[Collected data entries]
--- START ---

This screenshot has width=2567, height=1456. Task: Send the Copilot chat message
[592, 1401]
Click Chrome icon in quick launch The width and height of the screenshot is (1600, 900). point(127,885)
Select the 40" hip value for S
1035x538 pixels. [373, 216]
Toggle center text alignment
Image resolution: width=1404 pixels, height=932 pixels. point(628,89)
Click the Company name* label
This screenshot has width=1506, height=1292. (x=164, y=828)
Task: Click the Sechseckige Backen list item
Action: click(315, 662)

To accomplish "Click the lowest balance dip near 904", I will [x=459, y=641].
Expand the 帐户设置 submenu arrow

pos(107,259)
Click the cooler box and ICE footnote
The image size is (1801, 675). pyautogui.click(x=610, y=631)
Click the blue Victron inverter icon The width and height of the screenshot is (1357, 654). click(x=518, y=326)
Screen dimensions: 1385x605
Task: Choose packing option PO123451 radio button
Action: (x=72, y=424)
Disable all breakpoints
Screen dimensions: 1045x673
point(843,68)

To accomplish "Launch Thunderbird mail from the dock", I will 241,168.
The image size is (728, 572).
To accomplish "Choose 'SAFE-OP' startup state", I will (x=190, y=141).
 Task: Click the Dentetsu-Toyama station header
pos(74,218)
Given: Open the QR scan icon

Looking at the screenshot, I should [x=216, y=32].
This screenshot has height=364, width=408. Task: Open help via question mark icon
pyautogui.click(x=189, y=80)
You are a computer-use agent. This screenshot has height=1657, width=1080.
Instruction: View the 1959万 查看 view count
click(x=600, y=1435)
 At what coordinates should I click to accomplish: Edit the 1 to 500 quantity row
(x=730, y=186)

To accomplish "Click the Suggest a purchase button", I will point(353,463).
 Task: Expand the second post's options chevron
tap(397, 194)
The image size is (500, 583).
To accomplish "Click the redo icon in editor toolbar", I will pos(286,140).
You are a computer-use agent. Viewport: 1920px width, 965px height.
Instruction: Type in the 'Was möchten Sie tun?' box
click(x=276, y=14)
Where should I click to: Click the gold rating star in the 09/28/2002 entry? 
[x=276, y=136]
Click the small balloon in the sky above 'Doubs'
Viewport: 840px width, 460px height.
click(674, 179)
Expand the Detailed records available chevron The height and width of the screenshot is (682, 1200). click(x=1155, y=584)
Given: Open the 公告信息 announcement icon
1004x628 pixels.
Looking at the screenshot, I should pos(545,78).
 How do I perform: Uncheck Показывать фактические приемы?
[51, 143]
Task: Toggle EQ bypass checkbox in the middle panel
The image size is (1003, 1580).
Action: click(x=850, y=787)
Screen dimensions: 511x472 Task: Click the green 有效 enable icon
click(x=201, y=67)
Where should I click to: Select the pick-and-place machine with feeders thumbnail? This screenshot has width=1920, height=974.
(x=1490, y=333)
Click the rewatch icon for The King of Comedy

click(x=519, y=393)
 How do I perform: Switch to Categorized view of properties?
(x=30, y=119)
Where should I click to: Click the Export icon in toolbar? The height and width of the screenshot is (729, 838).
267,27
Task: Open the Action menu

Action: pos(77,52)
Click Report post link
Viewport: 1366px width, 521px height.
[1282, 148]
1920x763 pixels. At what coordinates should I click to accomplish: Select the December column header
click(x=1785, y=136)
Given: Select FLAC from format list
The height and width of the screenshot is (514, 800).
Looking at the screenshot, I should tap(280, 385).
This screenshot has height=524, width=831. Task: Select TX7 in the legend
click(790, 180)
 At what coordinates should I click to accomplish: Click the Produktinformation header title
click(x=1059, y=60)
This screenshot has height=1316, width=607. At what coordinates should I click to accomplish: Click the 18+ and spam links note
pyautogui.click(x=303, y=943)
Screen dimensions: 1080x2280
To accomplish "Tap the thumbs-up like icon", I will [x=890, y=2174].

--- END ---

▶ Instructions for the task
Only the number is needed. Say how many lines of the entries contain "agent".

▶ Task solution
2